My father was what was known in those days as a "public works" man. Most of the time he worked as a bookkeeper at the saw mills in South Mississippi. When the roof fell in on the economy, there was no work to be had, period. My dad stayed on the go most of the time looking for work, and I mean any kind of work regardless of salary.

I am sure it is hard for our present generation to comprehend not having some kind of welfare program, so as a result, if you didn't have the money, you didn't eat. Believe me, lots of times we didn't eat. I remember running to the front door of whatever shack we happened to be living in at that time, to see if Papa was coming down the road with a 24 pound sack of flour on his back, and an eight-pound bucket of lard, and maybe, just maybe, a five pound sack of sugar. If he did, Mama would start getting the old wood stove hot, so she could make some biscuits, saw mill gravy and sugar molasses.

We moved around from one place to another and stopped wherever Papa could find work to do. During this time, Mama's favorite expression was, quote, "Walter! A rolling stone never gathers any moss."

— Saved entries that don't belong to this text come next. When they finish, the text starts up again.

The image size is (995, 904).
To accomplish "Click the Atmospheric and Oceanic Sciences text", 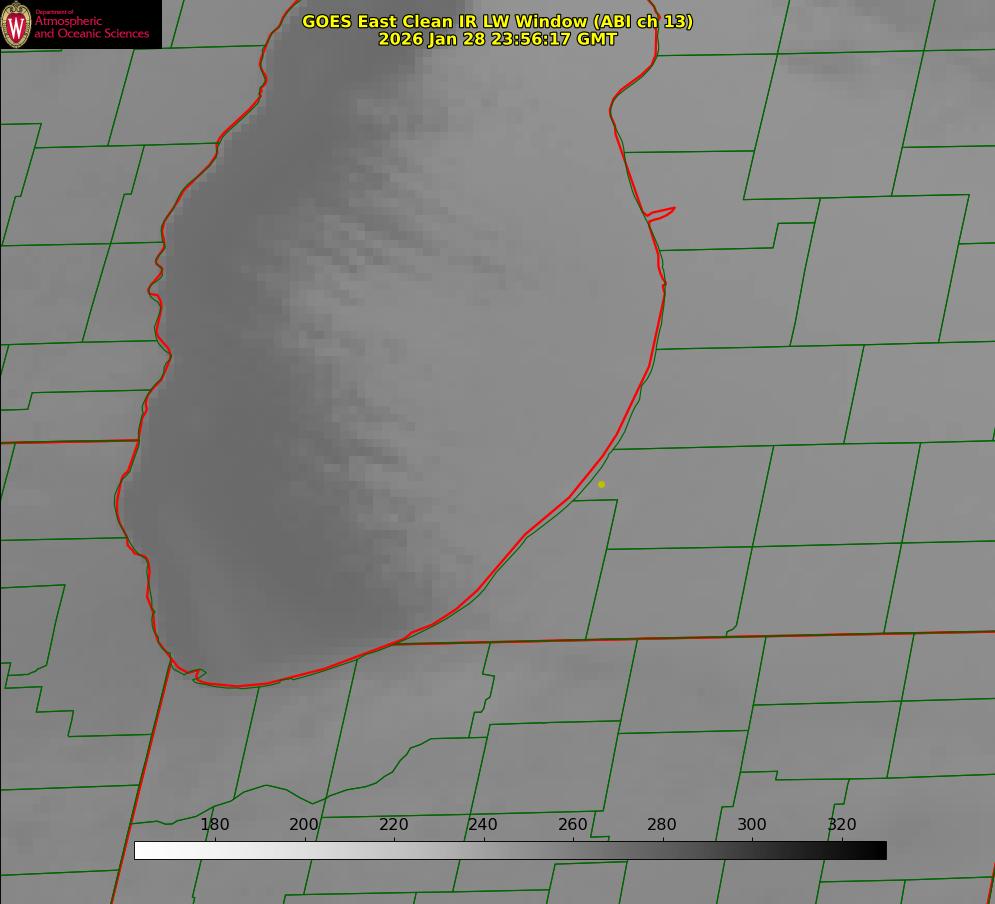I will pyautogui.click(x=91, y=27).
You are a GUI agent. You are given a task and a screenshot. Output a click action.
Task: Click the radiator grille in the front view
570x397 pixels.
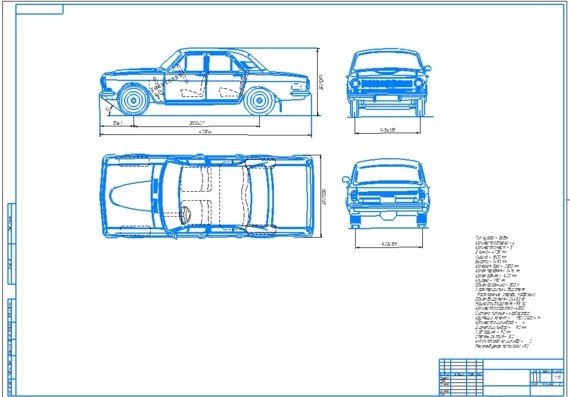(x=387, y=84)
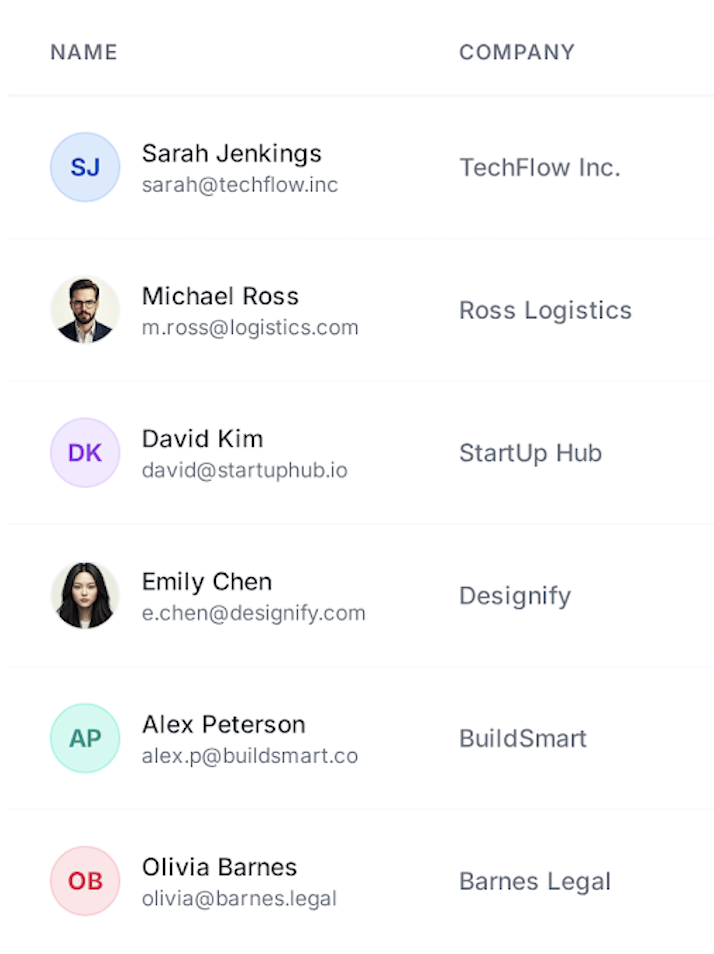Open Emily Chen's contact name
Screen dimensions: 714x954
click(x=207, y=582)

We finally moved up into the red clay hills of Neshoba County and started share cropping. This is where the land owner furnishes the land, a mule, plows, etc. He also advanced around fifty dollars to buy a few groceries with, before the crop was gathered. Usually we had borrowed most of our half before gathering time.

We half-and-half farmed for about three years, and Papa managed to buy a piece of land with a livable house on it. We never did really own the place, but the owner had more land than he knew what to do with. So we did the farming and turned over what little cotton we made to him, and we were allowed to keep the seed, which we sold, and kept the money.

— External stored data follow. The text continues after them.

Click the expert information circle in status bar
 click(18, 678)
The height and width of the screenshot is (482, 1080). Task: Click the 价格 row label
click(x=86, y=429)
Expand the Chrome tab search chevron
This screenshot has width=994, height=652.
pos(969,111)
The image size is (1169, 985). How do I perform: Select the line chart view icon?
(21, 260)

During the winter, we cut and hauled stove and fireplace wood into town and sold it for $3.00 a cord. We also made cross ties, cut sweetgum stove blocks, and hauled them to the mill. The depression was over with as far as we were concerned. We had plenty to eat and a few dollars to buy clothes with. I don't want to give the impression that we were living high on the hog, but it was a tremendous improvement over the way were living before we moved out on the farm.

During all this moving around, I managed to hop skip and jump from one school to another until I finished grammar school and some high school. They were not as particular about keeping records in the little country schools back then as the schools are now. So I took advantage of this lousy record keeping and skipped a grade or two when I changed from one school to another. I don't know how I managed it, but I did pretty good in the grade I skipped up to!

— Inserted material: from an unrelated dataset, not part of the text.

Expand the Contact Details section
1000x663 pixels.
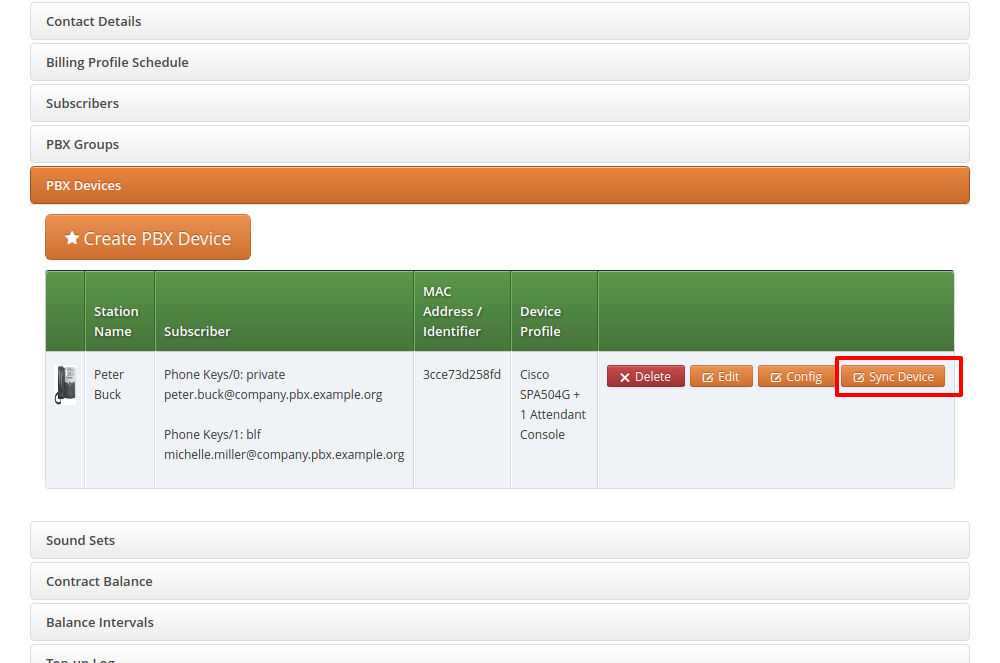tap(93, 21)
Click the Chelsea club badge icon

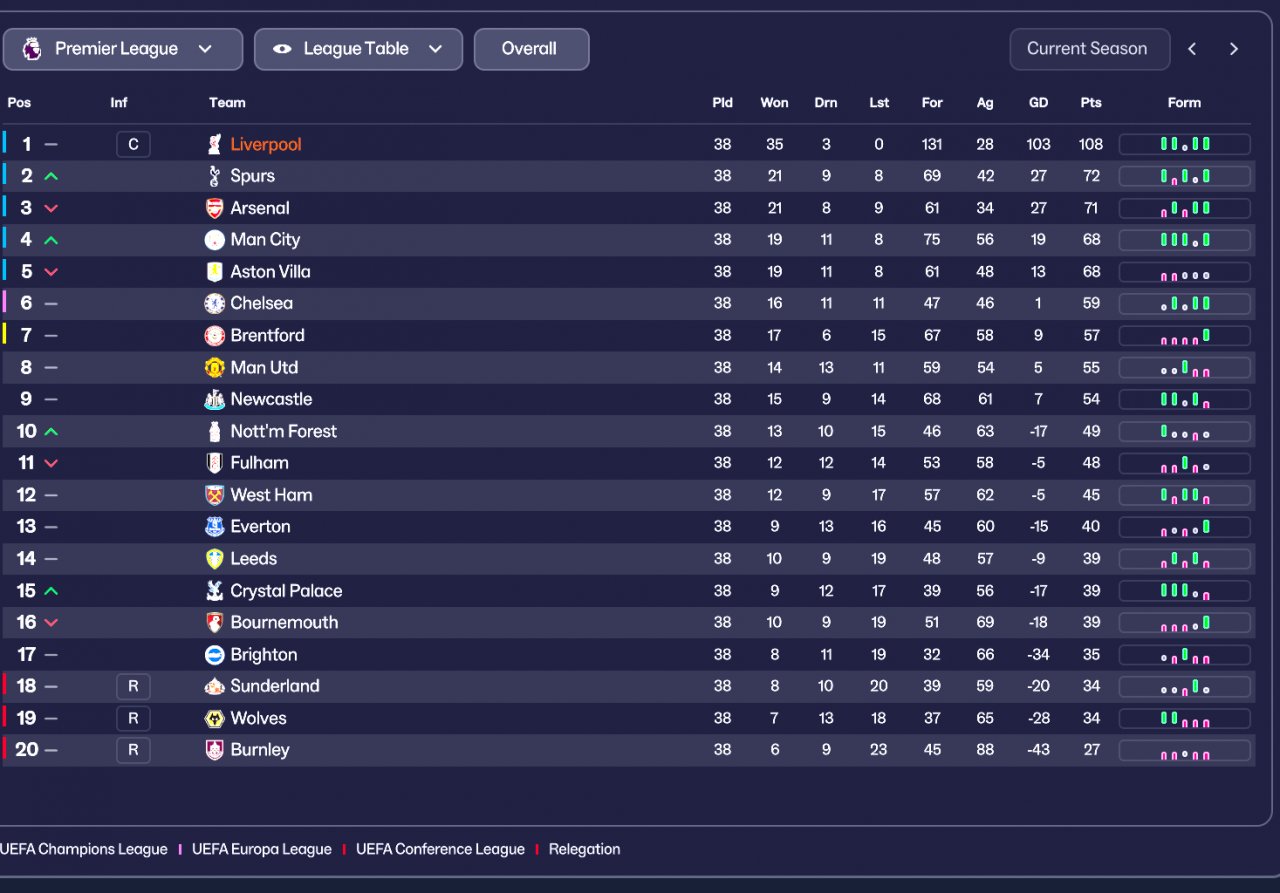click(x=214, y=303)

I would be doing the school system quite an injustice if I didn't mention something about the school system I attended back in my boyhood days. Several of the schools were well constructed buildings, and equipped with all of the essential equipment but not all. From the third through the eighth grade, the building consisted of six rooms with a hall down the middle. Each room has a pot-bellied stove with a big wood box beside it. It was left up to us boys to tote wood from the outside wood pile to keep the wood box by the heater full. On the back edge of the campus behind the school building was located the sanitary facilities. The four holer on the right hand side belonged to the girls, and the one on the left hand side was the domain of the male gender. The boys privy was usually pretty well filled at recess and dinner periods. Not only to relieve the call of nature, but to break out our OCB cigarette papers and a sack of Bull Durham and roll a fag like the cowboys did in the Tom Mix movies, If you couldn't raise this dime it took to buy a sack of old north state and a book of OCB papers, you would hang around and try to get someone's butt before he smoked it down to his lips.

If you saw a bunch of boys heading for the woods, you knew there was a little misunderstanding that had to be settled in a manly sort of way. Our professor didn't exactly smile on this sort of behavior, and most of the time he found out about it by the time the bell rang. He had a paddle about three quarters of an inch thick, and he knew how to use it. You see, this was before the Supreme Court ruled out corporal punishment. This kindly made us weigh our desire for mischief against the effects of that darn paddle.

The only organized sports we had was basketball, and we played it on an outside court. I never did much playing, but I was the official score keeper. We had one fellow that flunked the twelfth grade for three years so he could play ball and drive the school bus. The prof finally gave him a passing grade and diploma whether he wanted it or not.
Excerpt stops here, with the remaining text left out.